Leave out the pictures, and copy exactly the lines from the line with "Task: Tap the help question mark icon" through the last line of the data below.
(Information supplied)
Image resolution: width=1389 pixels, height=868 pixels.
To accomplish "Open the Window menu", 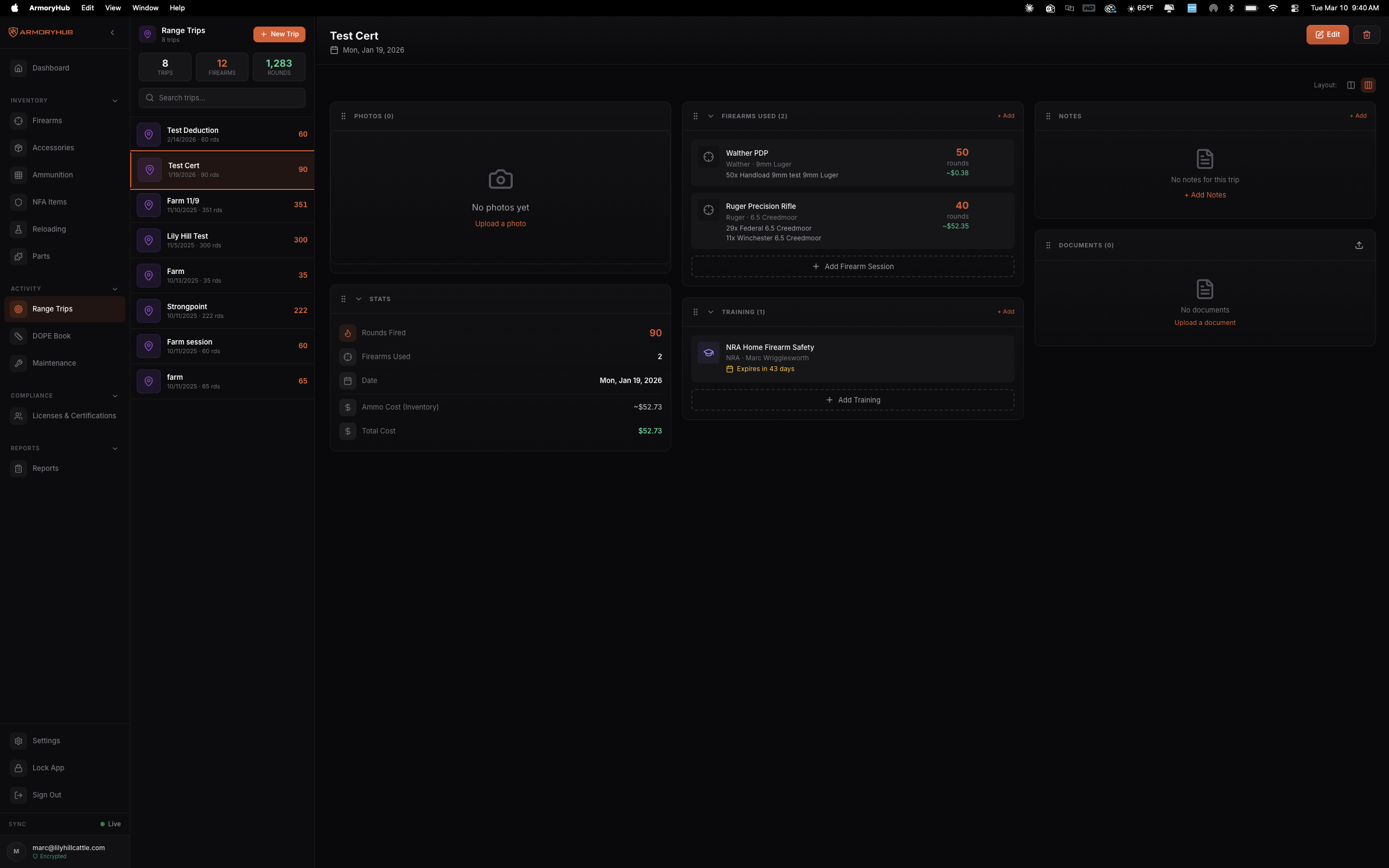I will click(145, 8).
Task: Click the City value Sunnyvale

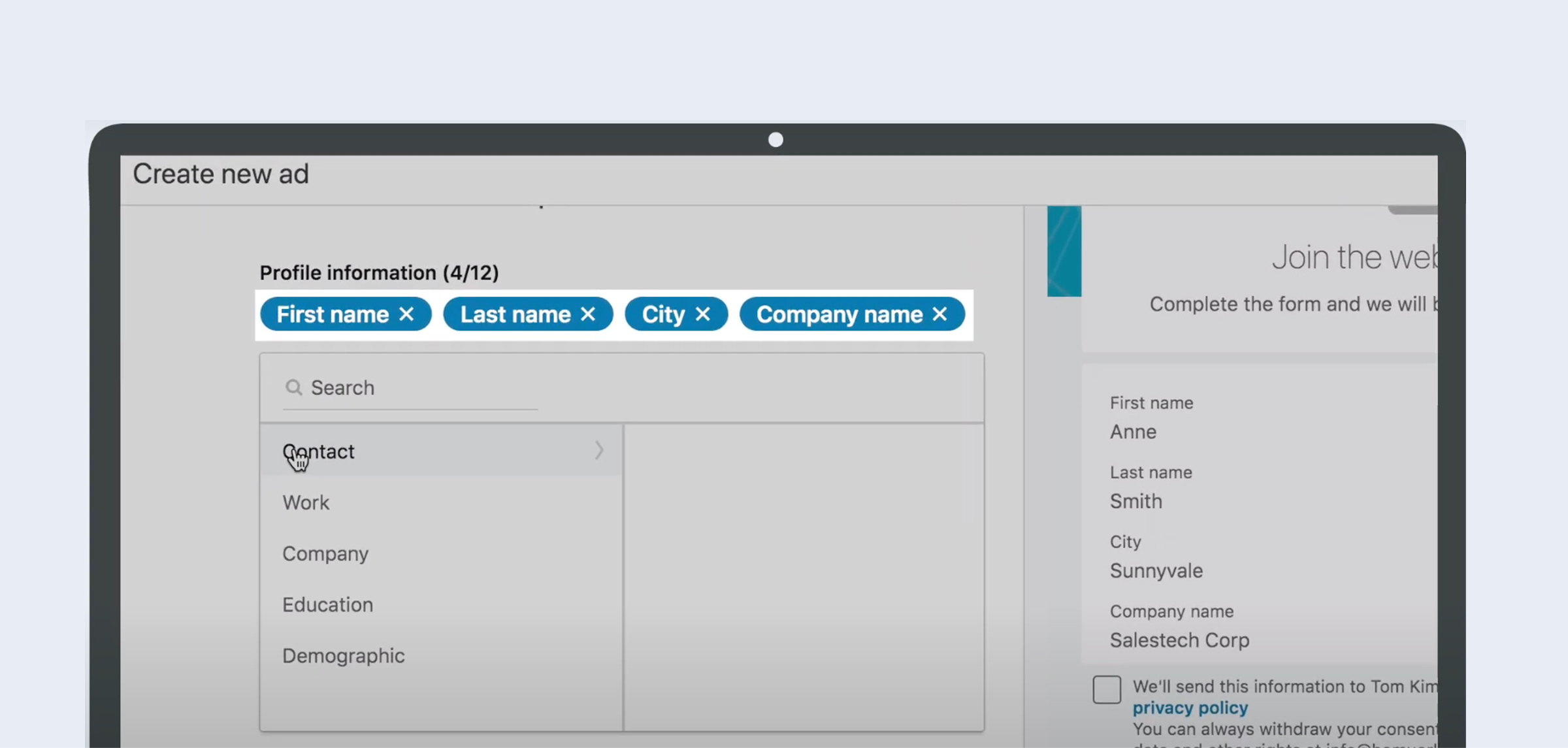Action: pos(1156,570)
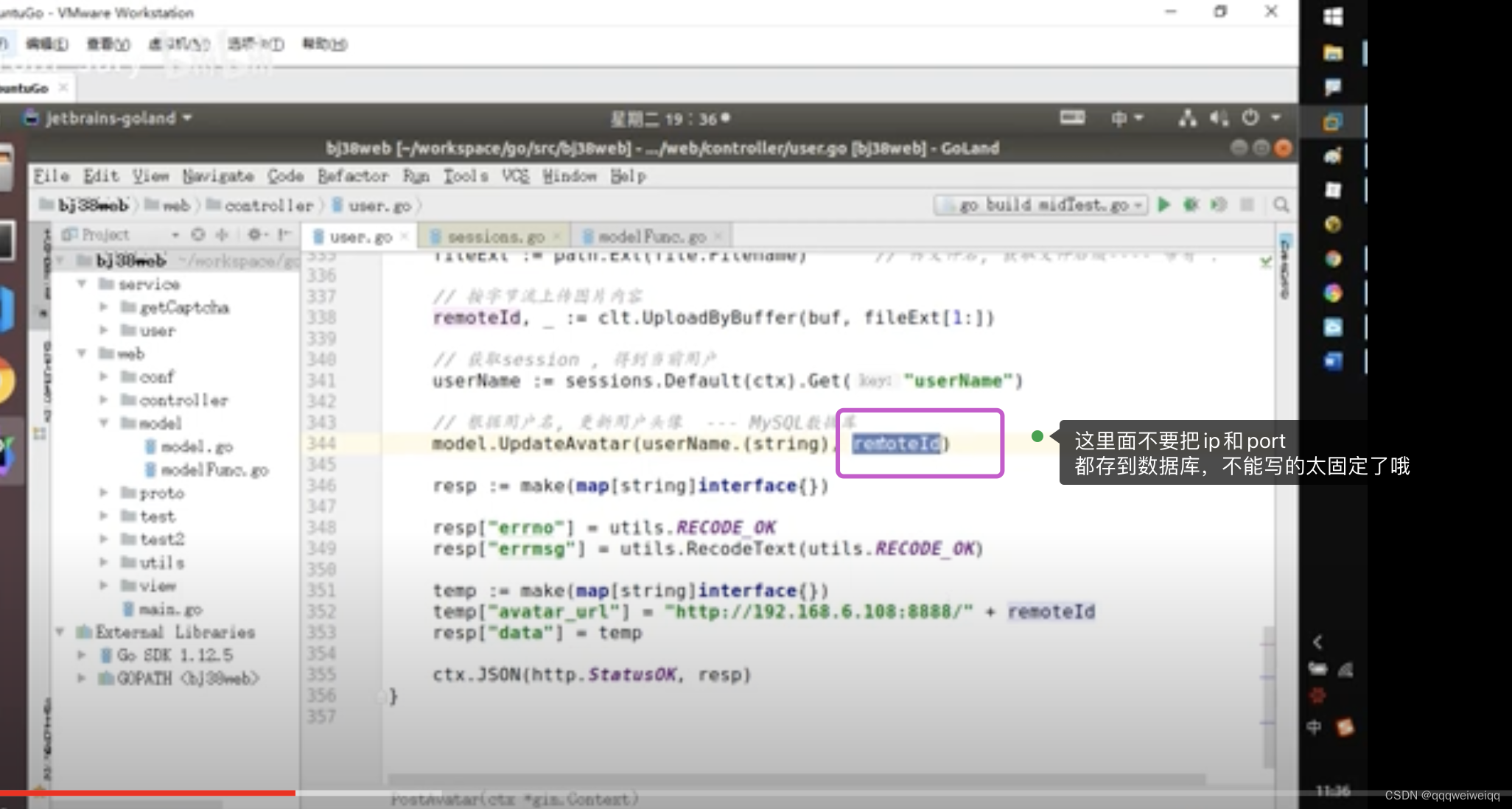Open Search Everywhere magnifier icon
The height and width of the screenshot is (809, 1512).
1281,205
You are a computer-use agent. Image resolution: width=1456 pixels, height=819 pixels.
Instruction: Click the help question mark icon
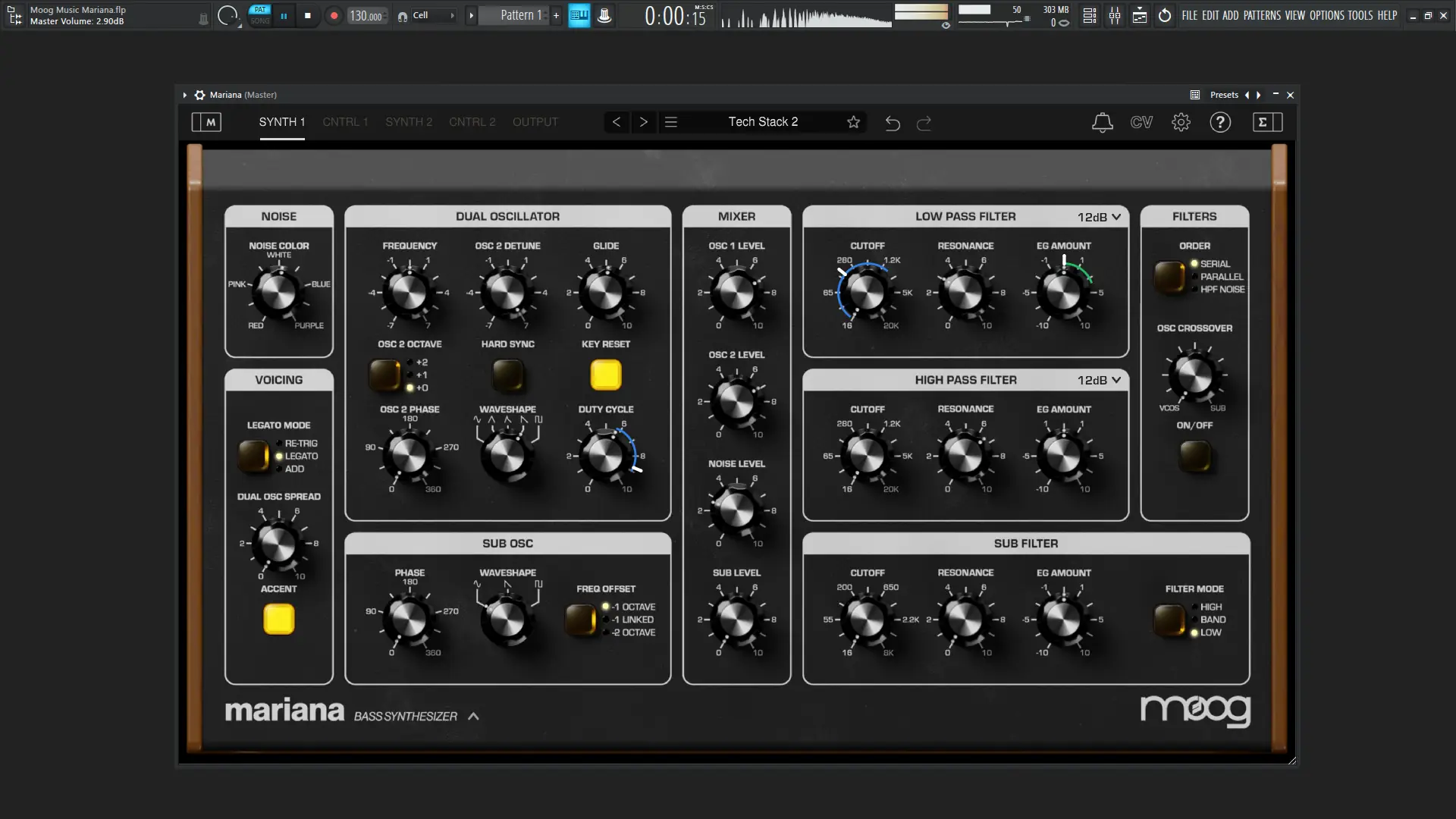(1220, 122)
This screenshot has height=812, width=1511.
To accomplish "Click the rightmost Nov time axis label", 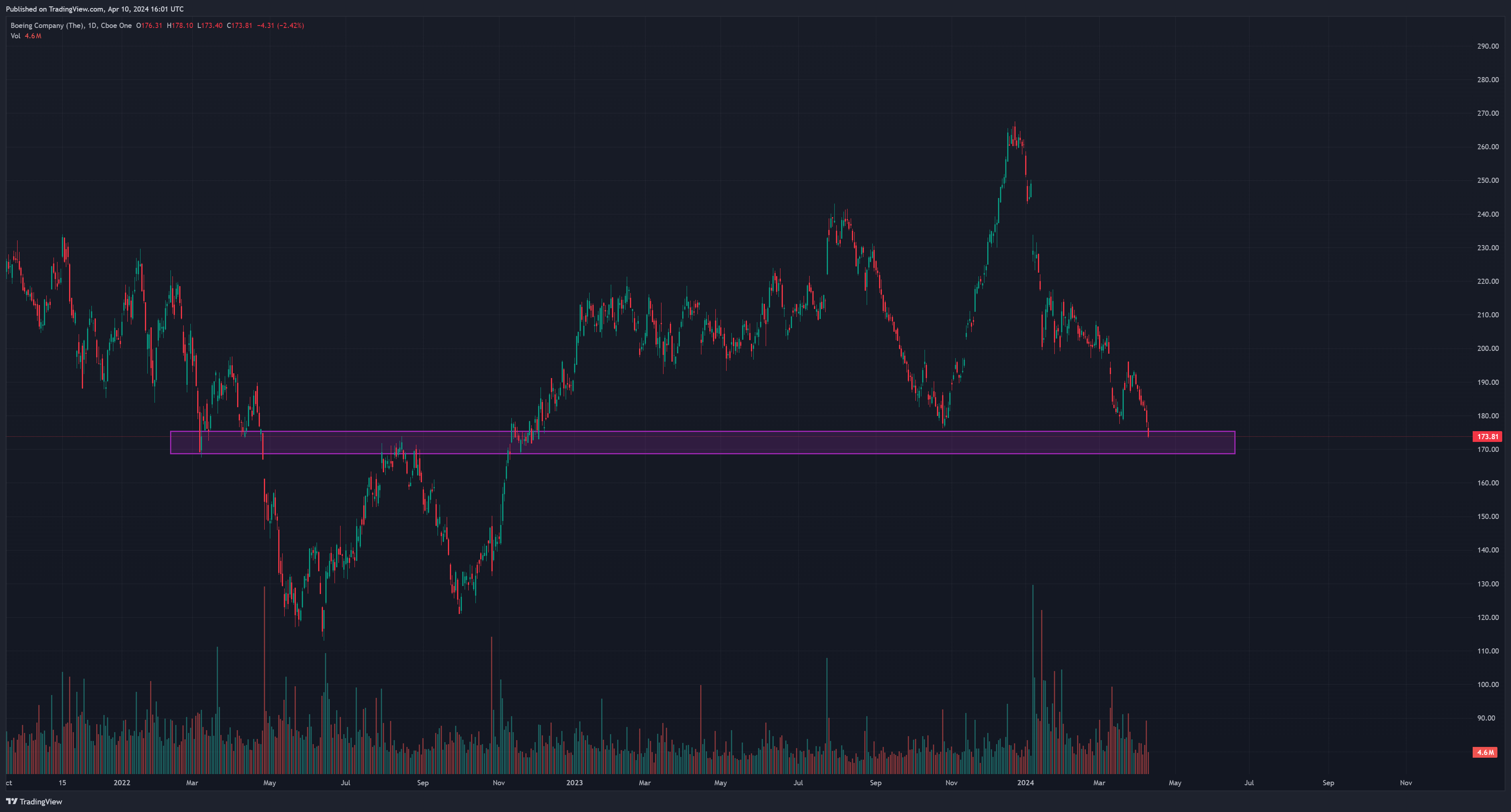I will 1406,783.
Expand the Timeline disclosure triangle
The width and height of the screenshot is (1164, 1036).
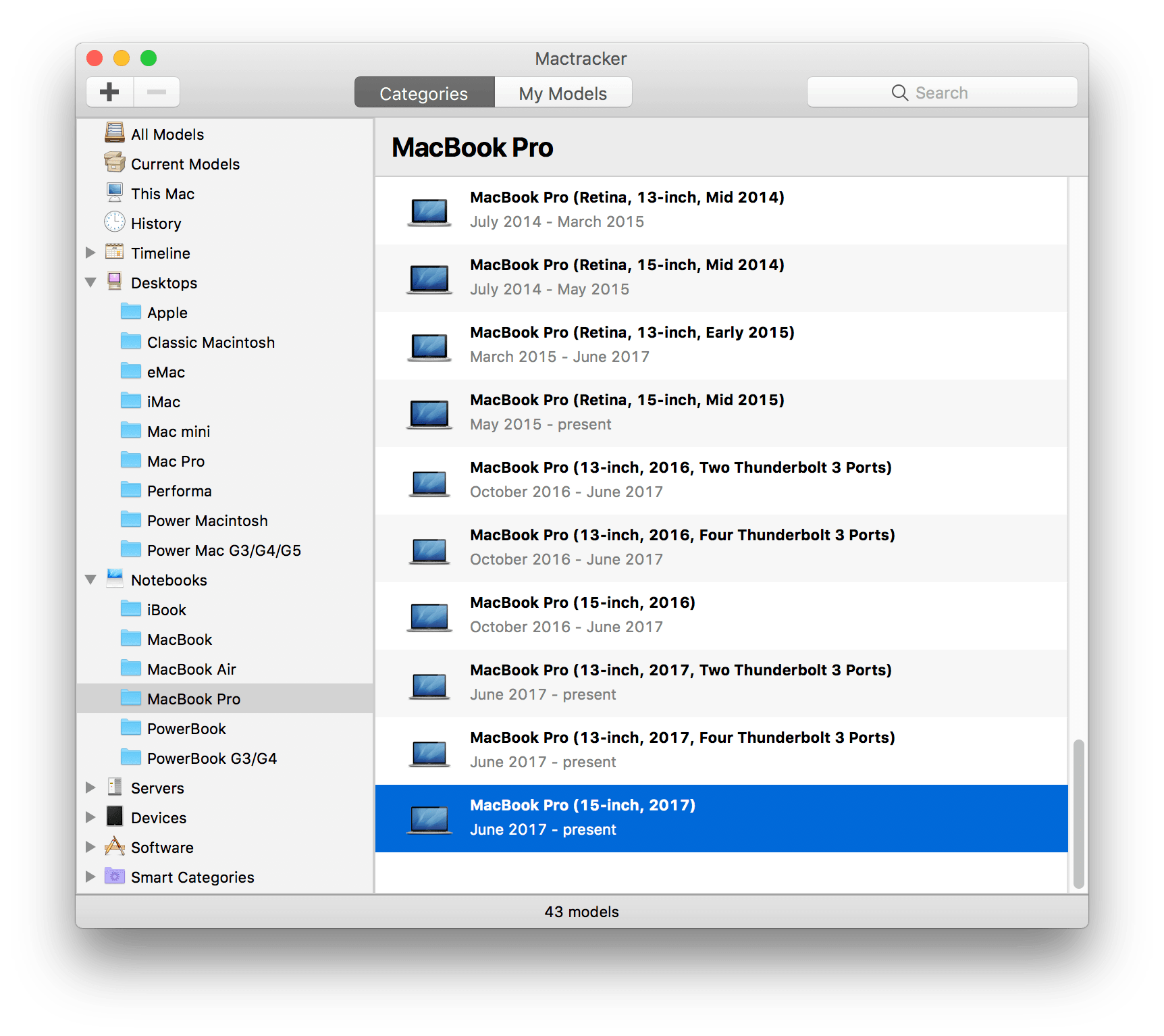(x=91, y=253)
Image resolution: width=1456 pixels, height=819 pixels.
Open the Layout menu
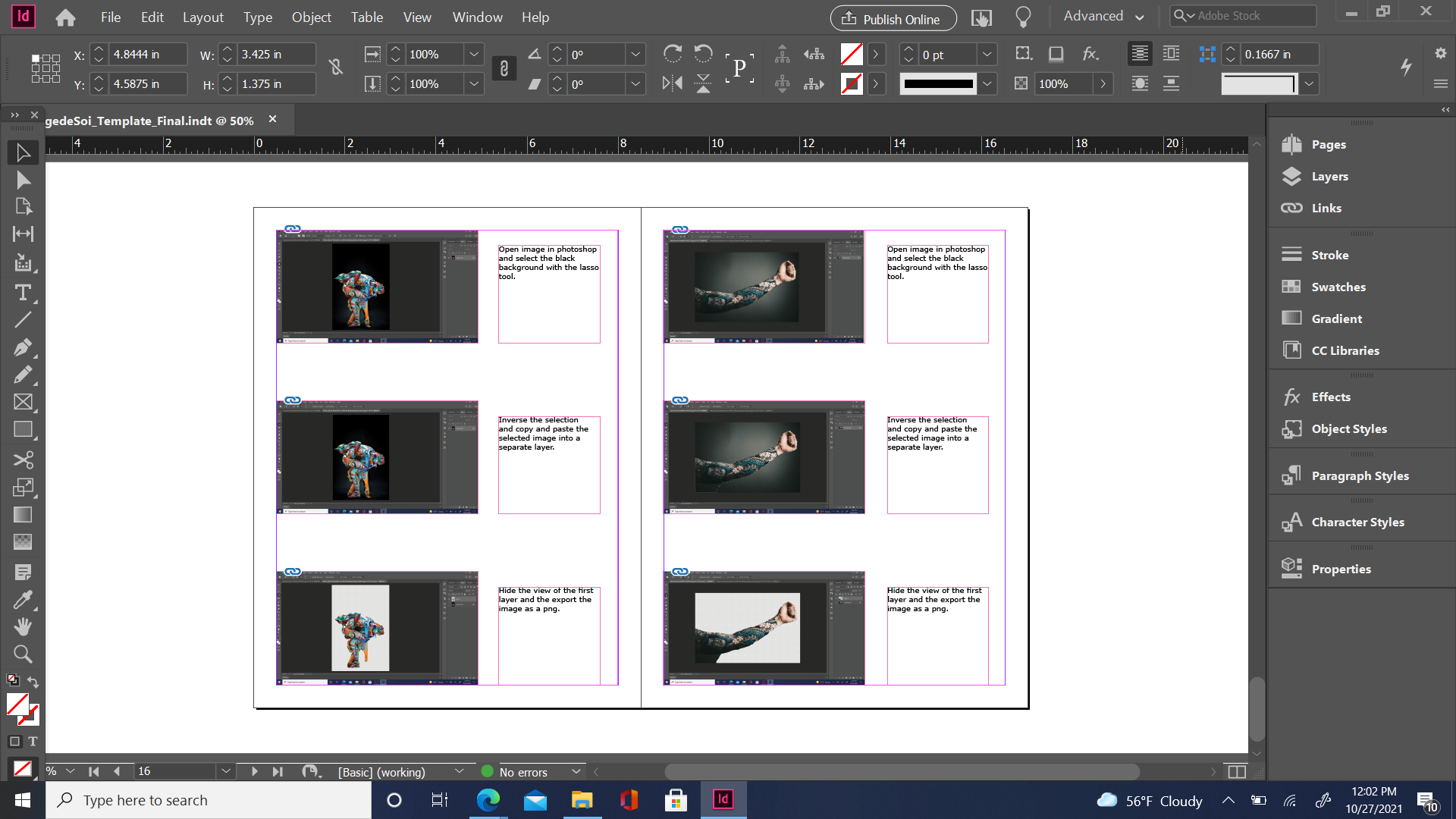click(x=202, y=17)
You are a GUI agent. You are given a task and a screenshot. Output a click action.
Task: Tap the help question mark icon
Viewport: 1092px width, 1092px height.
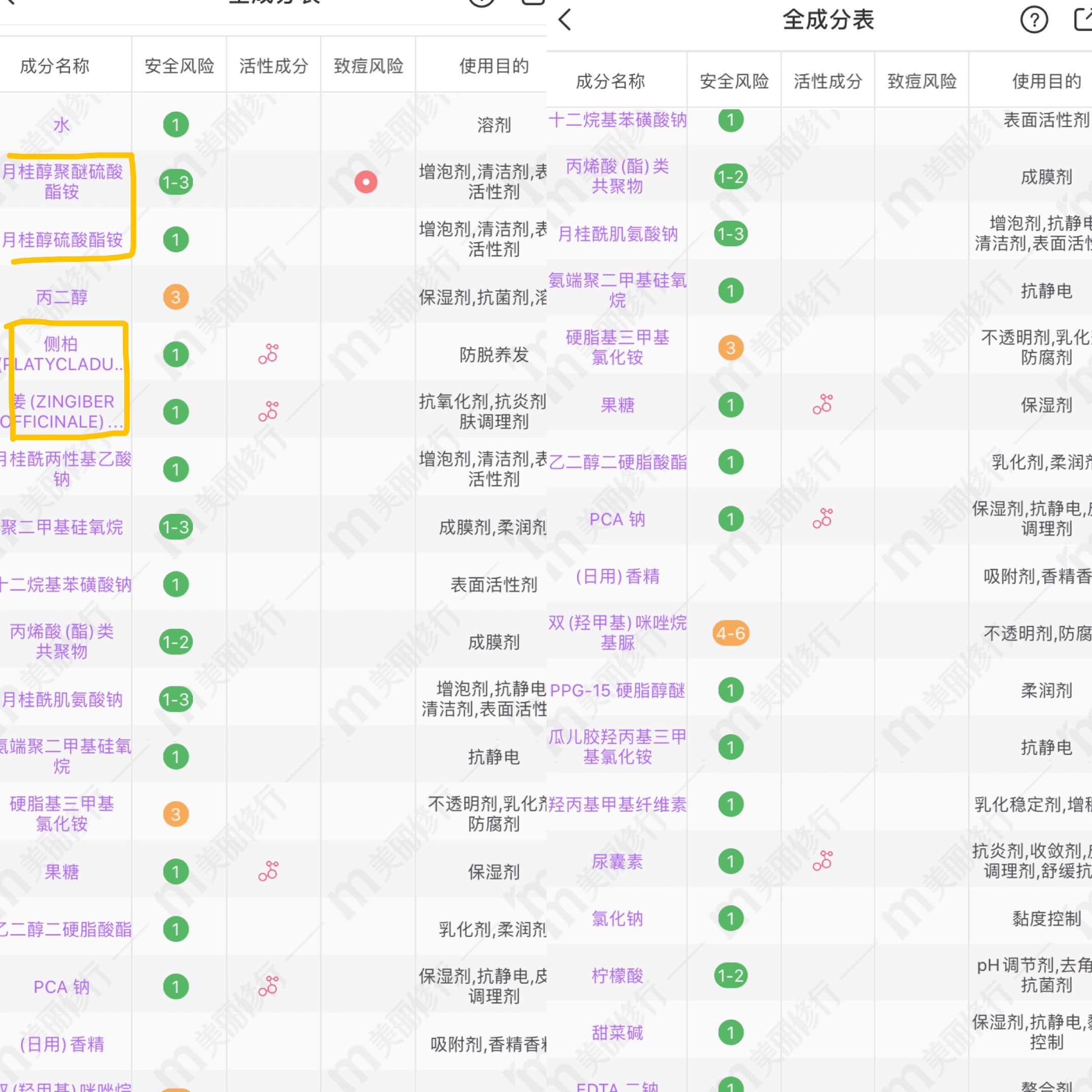click(1034, 20)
(End Information supplied)
◆ Solution to the problem ◆
Task: Tap the help question mark icon
Viewport: 1092px width, 1092px height.
click(1034, 20)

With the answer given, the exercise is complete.